Construction businesses need to prepare themselves for a significant change to the way in which VAT is charged and accounted for on the supply of construction services. The VAT reverse charge comes into force on 1 March 2021 (its earlier implementation date having been delayed) and is being introduced to reduce VAT fraud in the construction industry.
What is the reverse charge?
Where the reverse charge applies, the customer (rather than the supplier) will have to account for VAT to HMRC on supplies. It can also recover it as input VAT in the same period (depending on its VAT recovery position).
What will it apply to?
The reverse charge will apply to the supply of specified construction services together with associated goods. The definition of construction services generally follows the definition of construction services for the purposes of the Construction Industry Scheme (save that the CIS scheme does not extend to the supply of goods) and will apply through the supply chain where payments are required to be reported through the CIS up to but not including ‘end users’ or certain ‘intermediaries’, subject to notification requirements (see more on this below).
The definition includes the construction, alteration, repair, extension, demolition or dismantling of buildings or structures or of works forming part of the land, such as walls, roadworks, power lines and communications apparatus. It also includes the installation of systems in buildings, such as heating, lighting, air conditioning and so on. It also extends to painting and decorating.
It only applies where the customer and supplier are (or should be) registered for VAT and the customer is receiving the supply for business purposes.
When will it apply?
The reverse charge will apply to supplies made on or after 1 March 2021 whether or not under a contract entered into before that date.
What exceptions are there?
There are some notable exclusions.
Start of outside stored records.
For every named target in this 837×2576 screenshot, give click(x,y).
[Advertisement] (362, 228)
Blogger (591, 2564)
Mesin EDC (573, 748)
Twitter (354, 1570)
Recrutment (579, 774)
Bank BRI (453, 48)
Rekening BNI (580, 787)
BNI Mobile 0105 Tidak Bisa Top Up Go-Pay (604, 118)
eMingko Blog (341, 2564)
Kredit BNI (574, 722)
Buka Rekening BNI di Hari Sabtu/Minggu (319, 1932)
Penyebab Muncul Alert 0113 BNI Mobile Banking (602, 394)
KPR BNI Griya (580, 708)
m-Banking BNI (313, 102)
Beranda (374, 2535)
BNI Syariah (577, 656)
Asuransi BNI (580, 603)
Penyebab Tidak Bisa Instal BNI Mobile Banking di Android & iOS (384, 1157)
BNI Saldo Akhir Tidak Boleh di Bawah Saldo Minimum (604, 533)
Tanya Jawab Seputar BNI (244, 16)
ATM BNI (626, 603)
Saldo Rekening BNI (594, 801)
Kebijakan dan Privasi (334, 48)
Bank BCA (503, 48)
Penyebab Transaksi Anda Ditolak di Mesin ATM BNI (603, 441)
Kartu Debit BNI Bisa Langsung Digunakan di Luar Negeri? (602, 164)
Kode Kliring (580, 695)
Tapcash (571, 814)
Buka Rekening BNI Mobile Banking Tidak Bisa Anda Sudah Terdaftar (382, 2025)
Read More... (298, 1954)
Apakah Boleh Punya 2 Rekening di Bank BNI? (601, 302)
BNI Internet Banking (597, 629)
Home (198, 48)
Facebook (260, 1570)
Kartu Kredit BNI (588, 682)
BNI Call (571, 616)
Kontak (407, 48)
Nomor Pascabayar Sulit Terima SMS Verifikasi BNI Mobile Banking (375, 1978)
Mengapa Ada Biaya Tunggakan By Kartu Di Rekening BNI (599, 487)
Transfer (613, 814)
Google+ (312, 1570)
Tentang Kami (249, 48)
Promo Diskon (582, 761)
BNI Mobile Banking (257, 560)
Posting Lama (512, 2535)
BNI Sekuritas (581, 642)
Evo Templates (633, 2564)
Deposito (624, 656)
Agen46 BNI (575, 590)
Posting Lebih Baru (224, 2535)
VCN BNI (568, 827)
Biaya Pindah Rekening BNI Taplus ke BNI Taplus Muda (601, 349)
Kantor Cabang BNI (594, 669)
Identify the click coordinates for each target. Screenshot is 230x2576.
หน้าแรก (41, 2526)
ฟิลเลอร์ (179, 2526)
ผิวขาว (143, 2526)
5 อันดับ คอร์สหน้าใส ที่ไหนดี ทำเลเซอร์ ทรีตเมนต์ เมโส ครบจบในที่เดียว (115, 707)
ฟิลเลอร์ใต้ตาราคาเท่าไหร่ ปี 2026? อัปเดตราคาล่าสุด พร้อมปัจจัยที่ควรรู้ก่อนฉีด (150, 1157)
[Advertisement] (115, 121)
In particular, the reverse charge does not apply where the customer is an ’end user’ and has notified the supplier that it satisfies the relevant requirements of the legislation. The notification can be given in the contract or separately in writing (before the supply is made). An end user is the final consumer of construction work (who is not making an onward supply of construction services). For example, a business commissioning the building of its own office block would be an end user.
The reverse charge does not apply where the customer is an ‘intermediary’ supplier who has notified the supplier that it qualifies as such. An intermediary supplier is a supplier who on-supplies the construction services (without material alteration or further processing) and is either:
- connected with the end user; or
- has a proprietary interest in the land (e.g. lease or licence), and so does the end user (e.g. supplies of construction services between landlord and tenant).
Certain types of construction work are also excluded. For example, drilling for, or extraction of, oil or gas and the manufacture of building or engineering components or equipment or their delivery to site are excluded as is the professional work of architects or surveyors or of consultants in building, engineering, interior or exterior decoration or laying out of landscape. There are other exclusions so parties will need to check the legislation to establish whether the services under their contract are captured.
Finally, the reverse charge does not apply to zero rated supplies.
What about mixed supplies?
Contracts may cover supplies which are a mixture of those which fall within the reverse charge and those which don’t. Generally all supplies under the same contract must all be subject to the reverse charge (if some are).
What should businesses be doing?
Businesses should review their contracts and accounting systems and software before 1 March 2021. Contractors and subcontractors will need to be clear whether they are providing specified services and whether their employer is an end user or excluded intermediary. For new contracts it would be useful to set out the relevant information, including for example whether the parties are registered for VAT, in the contract and deal with any relevant notification requirements.
Given the significant nature of the reverse charges the HMRC guidance acknowledges that businesses may have difficulties in implementing the changes. As such it states that it will apply a “light touch” in dealing with errors that occur in the first 6 months whilst businesses adjust to the new regime as long as businesses are trying to comply and act in good faith. Nonetheless, there are no transitional provisions so businesses should ensure they review and adapt their processes now.